After some time I managed to figure out what’s causing the problem, but I have no idea how to solve it. It’s the aspect ratio: setting the player window to 1:1 fixes the issue. Having it in rectangular ratios like 16:9 (mine) causes the aiming to be imprecise. But of course, the game needs to work on all aspect ratios.

Any suggestions?

Always my standby when I see people reinventing the camera control wheel!

Specifically:

Camera stuff is pretty tricky… you may wish to consider using Cinemachine from the Unity Package Manager.

I wanted to program the camera movement myself so that I have complete control over it. It’s perfect except for this tiny little problem.

I think it’s because at your normalization step you are dividing each axis by the respective screen dimension.

This won’t make for a normalized vector but instead an elliptical pseudo-normal.

Instead try dividing both X and Y inputs by the same amount, perhaps the larger of Screen.width or Screen.height

There may be implications to this change that affect your “max distance” decision.

Nope, doesn’t work. Completely messes up stuff. Any other ideas?

My observation is still valid:

If your mouse is right-100px and up-100px and the normalized values are NOT 0.5f / 0.5f, you’re not going to get 45 degrees out of Atan2().

IOW, 100 / Screen.width will not equal 100 / Screen.height anywhere except on a square screen.

So perhaps you have more than one bug.

I would start by feeding the very innermost parts with known hard-coded offsets such as 100 / 100 and get that working first. At least that way you can step-step-step find where the math does go wrong, such as if you get any other value than 45 degrees out, etc.

How would I put hard-coded offsets? What should I write?

Do you agree that 45 degrees SHOULD be returned when the mouse is x=100 and y=100 from center??

If so then the first thing would be mousePos = new Vector3( centerx + 100, centery + 100); to wipe out the actual live value.

Do you get 45 degrees out at the end?

Fix all the intermediate offsets and computations and fiddles and diddles until that occurs.

I’m not even sure what you consider the (0,0) of the mouse. Is it transform.position?? Unclear.

  1. I don’t know…

7771101--979713--upload_2021-12-30_22-58-4.png

You say 100 pixels right and 100 up, so about point E. I don’t really know what angle that is. If it was a square, it would be 45 degrees for sure, but with a rectangle?
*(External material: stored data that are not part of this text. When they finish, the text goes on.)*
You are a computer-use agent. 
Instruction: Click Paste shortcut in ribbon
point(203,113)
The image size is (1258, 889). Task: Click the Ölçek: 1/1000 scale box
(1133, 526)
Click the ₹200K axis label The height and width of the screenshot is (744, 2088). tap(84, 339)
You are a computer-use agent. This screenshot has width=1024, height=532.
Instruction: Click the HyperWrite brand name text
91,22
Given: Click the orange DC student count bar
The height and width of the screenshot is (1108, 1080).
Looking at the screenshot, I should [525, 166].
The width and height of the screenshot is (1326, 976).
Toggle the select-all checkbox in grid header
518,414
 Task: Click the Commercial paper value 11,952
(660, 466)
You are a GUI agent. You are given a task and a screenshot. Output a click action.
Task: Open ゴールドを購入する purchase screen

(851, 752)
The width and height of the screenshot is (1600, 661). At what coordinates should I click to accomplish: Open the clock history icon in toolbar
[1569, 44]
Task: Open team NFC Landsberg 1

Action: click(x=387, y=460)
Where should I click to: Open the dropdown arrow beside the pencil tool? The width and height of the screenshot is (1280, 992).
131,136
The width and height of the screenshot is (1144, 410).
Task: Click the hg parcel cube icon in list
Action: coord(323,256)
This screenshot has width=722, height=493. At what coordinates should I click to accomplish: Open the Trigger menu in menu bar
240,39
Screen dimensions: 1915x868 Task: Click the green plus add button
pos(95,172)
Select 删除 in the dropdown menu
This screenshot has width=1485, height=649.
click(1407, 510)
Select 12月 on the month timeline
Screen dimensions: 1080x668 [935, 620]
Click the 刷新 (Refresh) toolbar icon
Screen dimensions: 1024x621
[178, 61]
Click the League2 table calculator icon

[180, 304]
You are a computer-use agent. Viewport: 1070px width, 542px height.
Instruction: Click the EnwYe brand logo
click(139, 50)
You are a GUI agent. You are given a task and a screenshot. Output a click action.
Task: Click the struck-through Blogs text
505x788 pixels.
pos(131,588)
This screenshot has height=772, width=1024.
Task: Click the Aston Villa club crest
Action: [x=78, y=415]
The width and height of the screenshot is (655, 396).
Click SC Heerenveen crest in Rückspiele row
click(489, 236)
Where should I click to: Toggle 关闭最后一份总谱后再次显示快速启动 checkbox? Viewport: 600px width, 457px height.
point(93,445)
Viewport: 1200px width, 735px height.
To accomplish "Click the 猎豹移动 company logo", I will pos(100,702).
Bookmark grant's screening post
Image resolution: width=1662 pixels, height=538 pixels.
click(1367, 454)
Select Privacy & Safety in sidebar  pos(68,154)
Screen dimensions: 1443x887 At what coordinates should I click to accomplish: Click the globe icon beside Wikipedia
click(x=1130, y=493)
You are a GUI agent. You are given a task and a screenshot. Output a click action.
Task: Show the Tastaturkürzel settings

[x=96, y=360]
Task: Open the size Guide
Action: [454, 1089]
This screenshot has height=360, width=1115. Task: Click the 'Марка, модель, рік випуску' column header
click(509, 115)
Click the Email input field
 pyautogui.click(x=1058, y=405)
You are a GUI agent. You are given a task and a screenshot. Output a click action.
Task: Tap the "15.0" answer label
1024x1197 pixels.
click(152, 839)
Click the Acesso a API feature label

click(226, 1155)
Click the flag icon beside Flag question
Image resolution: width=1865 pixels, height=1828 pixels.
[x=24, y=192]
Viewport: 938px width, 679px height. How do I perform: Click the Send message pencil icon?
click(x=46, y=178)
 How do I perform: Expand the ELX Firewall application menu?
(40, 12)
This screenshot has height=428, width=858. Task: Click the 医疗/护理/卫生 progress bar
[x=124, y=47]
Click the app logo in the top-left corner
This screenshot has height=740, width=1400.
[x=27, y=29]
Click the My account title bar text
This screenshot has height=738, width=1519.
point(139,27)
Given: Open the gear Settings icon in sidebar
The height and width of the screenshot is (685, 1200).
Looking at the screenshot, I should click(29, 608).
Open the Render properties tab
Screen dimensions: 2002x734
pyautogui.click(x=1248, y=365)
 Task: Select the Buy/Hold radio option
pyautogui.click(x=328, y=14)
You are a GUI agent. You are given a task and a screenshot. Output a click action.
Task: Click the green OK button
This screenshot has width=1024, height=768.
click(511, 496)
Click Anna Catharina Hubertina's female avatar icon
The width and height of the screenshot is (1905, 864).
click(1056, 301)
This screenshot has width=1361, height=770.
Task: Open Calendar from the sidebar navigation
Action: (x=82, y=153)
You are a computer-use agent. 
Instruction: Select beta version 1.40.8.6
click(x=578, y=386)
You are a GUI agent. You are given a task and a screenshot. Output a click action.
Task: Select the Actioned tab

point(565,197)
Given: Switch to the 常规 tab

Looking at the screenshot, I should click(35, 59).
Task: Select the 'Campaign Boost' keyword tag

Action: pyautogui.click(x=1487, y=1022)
  1. Yes, mousePos should be (0, 0) if the mouse is at the center. (-0.5, 0.5) is top left corner, (0.5, -0.5) is bottom right etc.

The inverse function of y = tan(x) should give you the angle.

Imagine you have a new point (K) that is aligned with both E and H.

Distance from K to H: 8
Distance from K to E: 10

8/10 = 0.8

arctan 0.8 = 38 degrees.

That’s my point.

Atan2() presumes uniform scaling on each axis such that feeding an input ratio of 1 will give you 45 degrees (eg, pi / 4).

Your mapping of mouse to these internal normalized conditions is not uniform scaling.

Therefore isn’t what I’m trying to do impossible to achieve with a rectangular screen?

So lets back up to first principles here. Why are you taking this normalized thingy anyway? That’s the actual problem.

To my view, and correct me if I’m wrong, you have the following:

  • the player’s world position
  • the mouse cursor’s world position (easy enough to get with casting or what ever)
  • a delta between those (Vector)
  • a notion of the direction the player faces (based on the delta)
  • a decision if to show it based on range (based on magnitude of delta)
  • a notion of where to draw the cursor

Where in there do you need this pre-normalized mousex/mousey ?

I need to determine the pointer position (where the character aims AND where the camera looks at) based on the cursor position. I already tried using Camera.main.ScreenToWorldPoint(Mouse.current.position.ReadValue()), but it causes a glitch where the camera continuously goes in one direction. Probably because we get the mouse world position, then the camera moves towards that direction, then we get the mouse world position again, and the camera moves again etc.
My workaround for that issue was getting that normalized cursor thingy and setting the pointerPos to the player position + the normalized cursor vector to avoid using ScreenToWorldPoint(), which caused the issue.